Timo Meier’s two goals and a pair of Rouyn-Noranda goals 63 seconds apart in the first period proved to be the turning point for the Quebec Major Junior Hockey League champions in a game sure to be remembered for a breakaway goal by John Quenneville of the Wheat Kings that will become a staple on Canadian Hockey League highlight packages.
Brandon head coach and general manager Kelly McCrimmon said his team didn’t respond quickly enough after giving up the two late goals in the first period.

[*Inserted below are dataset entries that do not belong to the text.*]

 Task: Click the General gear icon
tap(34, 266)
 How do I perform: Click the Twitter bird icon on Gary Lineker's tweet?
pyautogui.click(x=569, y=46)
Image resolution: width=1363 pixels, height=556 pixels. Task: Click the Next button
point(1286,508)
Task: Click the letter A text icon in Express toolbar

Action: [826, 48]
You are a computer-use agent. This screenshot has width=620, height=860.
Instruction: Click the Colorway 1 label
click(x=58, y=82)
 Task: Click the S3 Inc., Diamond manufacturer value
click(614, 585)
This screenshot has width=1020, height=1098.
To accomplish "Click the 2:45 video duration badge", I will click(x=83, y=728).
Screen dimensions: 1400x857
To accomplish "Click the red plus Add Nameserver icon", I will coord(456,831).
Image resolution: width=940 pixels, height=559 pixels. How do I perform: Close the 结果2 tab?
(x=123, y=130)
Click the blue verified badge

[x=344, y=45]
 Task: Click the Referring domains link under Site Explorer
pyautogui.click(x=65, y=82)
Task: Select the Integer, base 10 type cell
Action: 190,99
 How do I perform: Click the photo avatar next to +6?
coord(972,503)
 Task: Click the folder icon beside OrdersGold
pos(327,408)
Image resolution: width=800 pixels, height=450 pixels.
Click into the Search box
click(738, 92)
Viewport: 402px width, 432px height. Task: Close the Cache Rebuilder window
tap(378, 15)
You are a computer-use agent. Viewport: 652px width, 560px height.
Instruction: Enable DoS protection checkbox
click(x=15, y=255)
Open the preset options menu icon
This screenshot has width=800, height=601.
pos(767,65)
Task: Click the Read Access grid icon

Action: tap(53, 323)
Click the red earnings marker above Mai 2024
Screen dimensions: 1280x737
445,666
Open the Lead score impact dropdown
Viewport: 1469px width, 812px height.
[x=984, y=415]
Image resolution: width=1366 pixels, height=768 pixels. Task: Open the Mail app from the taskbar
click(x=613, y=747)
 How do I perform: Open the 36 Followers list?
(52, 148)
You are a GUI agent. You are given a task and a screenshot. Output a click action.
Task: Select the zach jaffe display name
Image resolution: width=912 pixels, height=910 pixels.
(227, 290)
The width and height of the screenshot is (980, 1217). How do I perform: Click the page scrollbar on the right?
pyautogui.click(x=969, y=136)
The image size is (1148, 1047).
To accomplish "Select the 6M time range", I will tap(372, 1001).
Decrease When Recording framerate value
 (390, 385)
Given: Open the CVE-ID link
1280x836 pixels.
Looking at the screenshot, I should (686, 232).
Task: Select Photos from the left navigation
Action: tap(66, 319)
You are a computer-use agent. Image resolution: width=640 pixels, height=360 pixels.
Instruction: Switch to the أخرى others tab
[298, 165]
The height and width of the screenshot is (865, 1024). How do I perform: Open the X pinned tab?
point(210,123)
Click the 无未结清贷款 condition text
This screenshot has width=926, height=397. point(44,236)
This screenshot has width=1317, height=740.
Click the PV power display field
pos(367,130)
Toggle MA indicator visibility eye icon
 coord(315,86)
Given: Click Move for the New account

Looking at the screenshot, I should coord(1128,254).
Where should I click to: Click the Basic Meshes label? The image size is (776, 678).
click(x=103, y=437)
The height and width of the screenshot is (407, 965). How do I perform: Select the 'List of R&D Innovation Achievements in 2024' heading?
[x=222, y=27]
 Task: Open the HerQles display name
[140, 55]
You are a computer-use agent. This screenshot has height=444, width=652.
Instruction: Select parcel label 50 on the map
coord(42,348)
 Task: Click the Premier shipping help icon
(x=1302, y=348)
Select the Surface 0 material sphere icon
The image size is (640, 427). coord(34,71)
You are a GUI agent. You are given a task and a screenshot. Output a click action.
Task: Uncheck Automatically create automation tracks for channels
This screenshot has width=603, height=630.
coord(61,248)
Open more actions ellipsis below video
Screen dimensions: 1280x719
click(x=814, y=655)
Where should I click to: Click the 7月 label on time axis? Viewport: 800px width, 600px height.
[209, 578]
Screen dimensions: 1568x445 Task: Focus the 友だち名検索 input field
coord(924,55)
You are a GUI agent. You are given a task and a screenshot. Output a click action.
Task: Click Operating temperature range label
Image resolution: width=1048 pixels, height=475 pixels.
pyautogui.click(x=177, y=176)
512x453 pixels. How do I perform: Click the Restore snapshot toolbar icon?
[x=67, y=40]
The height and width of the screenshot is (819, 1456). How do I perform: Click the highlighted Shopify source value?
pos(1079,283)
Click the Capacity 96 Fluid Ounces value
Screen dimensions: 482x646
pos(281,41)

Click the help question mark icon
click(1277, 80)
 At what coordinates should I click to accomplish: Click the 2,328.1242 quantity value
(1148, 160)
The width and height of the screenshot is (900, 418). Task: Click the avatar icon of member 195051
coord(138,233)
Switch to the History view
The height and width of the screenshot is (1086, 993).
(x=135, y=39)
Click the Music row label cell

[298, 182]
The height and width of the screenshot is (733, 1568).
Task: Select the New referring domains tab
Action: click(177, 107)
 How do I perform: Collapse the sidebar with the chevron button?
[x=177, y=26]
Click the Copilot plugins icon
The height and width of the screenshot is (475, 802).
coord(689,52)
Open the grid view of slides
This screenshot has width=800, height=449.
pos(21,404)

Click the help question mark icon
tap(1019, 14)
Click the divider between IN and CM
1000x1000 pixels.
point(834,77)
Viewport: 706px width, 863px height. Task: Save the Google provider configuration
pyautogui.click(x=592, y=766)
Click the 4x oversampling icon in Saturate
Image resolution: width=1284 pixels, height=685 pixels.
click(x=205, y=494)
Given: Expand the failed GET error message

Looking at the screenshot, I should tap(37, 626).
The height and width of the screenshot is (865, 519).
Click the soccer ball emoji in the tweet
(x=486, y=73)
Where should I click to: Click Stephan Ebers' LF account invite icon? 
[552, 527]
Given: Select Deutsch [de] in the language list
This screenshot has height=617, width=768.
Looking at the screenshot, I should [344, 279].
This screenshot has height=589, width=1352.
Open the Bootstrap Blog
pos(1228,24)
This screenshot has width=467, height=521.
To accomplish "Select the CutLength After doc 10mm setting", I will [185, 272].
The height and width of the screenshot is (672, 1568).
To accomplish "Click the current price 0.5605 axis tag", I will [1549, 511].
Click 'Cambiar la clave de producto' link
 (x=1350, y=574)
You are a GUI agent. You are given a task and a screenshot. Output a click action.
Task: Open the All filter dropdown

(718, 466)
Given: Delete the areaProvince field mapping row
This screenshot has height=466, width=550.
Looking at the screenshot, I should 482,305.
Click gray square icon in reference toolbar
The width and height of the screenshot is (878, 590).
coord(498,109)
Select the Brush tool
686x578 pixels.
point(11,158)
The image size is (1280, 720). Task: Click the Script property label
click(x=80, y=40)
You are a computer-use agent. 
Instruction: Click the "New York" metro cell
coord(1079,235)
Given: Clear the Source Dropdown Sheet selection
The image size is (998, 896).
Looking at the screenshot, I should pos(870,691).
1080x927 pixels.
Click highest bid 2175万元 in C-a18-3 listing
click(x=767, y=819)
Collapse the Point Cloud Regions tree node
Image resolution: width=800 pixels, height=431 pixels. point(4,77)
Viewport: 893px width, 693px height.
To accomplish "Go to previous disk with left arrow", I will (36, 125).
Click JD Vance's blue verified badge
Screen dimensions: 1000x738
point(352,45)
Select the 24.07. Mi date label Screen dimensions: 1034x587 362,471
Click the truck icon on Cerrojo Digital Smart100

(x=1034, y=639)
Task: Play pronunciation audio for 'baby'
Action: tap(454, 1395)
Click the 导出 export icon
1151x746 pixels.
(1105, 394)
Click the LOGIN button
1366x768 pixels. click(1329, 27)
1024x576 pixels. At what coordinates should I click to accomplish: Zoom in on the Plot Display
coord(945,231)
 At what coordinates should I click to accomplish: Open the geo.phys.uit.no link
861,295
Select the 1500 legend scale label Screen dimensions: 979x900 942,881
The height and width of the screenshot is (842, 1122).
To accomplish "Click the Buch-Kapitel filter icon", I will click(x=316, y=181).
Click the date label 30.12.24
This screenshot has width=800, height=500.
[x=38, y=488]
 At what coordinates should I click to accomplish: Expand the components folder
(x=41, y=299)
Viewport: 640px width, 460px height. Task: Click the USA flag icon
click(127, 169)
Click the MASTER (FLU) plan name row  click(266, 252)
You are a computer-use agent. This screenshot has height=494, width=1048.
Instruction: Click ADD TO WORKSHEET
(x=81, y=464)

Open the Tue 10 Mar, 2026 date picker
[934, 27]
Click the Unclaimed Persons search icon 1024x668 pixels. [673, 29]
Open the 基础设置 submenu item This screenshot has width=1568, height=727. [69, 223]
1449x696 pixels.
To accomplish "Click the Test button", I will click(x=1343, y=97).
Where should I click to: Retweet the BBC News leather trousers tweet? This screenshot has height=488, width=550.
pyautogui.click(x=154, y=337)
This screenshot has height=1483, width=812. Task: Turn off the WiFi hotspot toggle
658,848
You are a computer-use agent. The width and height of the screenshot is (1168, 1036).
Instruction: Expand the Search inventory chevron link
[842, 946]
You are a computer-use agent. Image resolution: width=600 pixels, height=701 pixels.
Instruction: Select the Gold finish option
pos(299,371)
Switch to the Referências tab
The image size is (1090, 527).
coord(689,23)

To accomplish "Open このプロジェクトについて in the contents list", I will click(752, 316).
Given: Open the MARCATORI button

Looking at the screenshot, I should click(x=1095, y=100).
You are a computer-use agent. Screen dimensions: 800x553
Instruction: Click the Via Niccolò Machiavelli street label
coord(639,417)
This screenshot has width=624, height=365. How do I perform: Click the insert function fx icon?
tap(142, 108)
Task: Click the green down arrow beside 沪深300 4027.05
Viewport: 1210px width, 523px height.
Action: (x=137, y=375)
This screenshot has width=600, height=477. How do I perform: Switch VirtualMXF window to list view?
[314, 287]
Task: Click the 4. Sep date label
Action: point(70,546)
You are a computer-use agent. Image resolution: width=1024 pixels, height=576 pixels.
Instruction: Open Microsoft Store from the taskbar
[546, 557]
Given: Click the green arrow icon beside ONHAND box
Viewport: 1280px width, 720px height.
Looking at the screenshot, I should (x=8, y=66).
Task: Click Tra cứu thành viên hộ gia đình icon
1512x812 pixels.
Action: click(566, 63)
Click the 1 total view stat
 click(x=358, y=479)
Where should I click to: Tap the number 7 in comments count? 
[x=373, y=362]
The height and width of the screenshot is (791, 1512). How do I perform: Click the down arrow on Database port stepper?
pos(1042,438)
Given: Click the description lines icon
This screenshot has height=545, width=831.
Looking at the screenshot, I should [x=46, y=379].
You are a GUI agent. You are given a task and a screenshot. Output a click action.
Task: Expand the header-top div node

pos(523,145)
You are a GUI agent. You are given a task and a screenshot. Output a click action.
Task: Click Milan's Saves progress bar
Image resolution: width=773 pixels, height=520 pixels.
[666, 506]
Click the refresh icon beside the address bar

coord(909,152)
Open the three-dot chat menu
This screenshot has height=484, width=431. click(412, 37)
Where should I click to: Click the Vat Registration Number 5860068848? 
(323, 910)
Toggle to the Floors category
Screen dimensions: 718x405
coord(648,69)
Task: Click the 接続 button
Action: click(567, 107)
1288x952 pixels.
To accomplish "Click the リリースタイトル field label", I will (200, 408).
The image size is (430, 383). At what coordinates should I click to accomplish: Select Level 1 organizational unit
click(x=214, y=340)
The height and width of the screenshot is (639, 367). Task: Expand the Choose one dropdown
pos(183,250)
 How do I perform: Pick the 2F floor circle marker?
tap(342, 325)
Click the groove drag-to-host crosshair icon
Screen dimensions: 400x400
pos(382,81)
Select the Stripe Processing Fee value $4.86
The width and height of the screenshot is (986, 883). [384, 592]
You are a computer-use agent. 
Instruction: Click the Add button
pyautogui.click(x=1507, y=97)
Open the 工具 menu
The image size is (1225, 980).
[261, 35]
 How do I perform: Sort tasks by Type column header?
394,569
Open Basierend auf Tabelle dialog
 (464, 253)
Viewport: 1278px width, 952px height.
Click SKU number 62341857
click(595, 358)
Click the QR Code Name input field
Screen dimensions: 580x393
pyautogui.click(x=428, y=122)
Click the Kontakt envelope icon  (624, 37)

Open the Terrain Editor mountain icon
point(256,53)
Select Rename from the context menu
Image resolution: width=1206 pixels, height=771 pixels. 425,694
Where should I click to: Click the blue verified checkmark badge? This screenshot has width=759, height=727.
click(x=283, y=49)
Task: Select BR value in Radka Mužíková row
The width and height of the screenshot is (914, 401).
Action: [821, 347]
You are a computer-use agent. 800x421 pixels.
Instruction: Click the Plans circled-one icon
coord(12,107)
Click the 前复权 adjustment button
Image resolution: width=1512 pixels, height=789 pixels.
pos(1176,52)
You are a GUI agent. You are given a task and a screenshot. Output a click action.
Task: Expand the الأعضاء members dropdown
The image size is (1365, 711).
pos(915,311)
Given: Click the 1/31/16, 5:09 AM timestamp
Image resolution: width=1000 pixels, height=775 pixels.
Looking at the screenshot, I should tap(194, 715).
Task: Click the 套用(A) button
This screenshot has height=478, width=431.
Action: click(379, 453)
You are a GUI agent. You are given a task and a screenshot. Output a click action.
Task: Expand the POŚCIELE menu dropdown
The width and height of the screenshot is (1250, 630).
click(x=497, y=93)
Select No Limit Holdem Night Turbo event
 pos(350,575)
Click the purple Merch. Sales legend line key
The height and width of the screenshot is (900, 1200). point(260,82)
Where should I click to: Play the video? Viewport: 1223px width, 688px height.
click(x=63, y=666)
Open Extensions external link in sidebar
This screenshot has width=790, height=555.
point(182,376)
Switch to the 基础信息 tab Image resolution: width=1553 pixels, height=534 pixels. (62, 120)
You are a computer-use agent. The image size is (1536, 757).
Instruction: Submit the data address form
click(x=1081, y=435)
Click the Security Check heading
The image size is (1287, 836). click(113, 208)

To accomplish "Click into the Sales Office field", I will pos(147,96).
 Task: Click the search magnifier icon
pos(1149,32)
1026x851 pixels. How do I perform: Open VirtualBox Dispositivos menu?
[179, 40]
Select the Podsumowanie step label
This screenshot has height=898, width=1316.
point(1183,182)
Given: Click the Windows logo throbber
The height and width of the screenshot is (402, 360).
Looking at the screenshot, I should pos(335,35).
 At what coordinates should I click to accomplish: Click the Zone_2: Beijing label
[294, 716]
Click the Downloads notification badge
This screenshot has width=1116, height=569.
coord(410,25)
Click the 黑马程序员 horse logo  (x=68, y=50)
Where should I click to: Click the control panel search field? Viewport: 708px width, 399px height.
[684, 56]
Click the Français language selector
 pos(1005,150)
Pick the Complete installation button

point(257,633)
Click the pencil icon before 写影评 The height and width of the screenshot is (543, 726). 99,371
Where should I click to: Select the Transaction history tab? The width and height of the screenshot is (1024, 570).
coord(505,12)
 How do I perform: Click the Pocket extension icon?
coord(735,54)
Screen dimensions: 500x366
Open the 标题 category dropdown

“If you’re going to have a first period that doesn’t go well, then your final 40 minutes have got to be flawless,” McCrimmon said. “I didn’t think we did a good job with that part of it. We weren’t fast enough and our discipline wasn’t where it needed to be to win in a tournament playing against good teams like it was tonight. I was encouraged with the third period that we played harder but we didn’t have that force earlier in the game.”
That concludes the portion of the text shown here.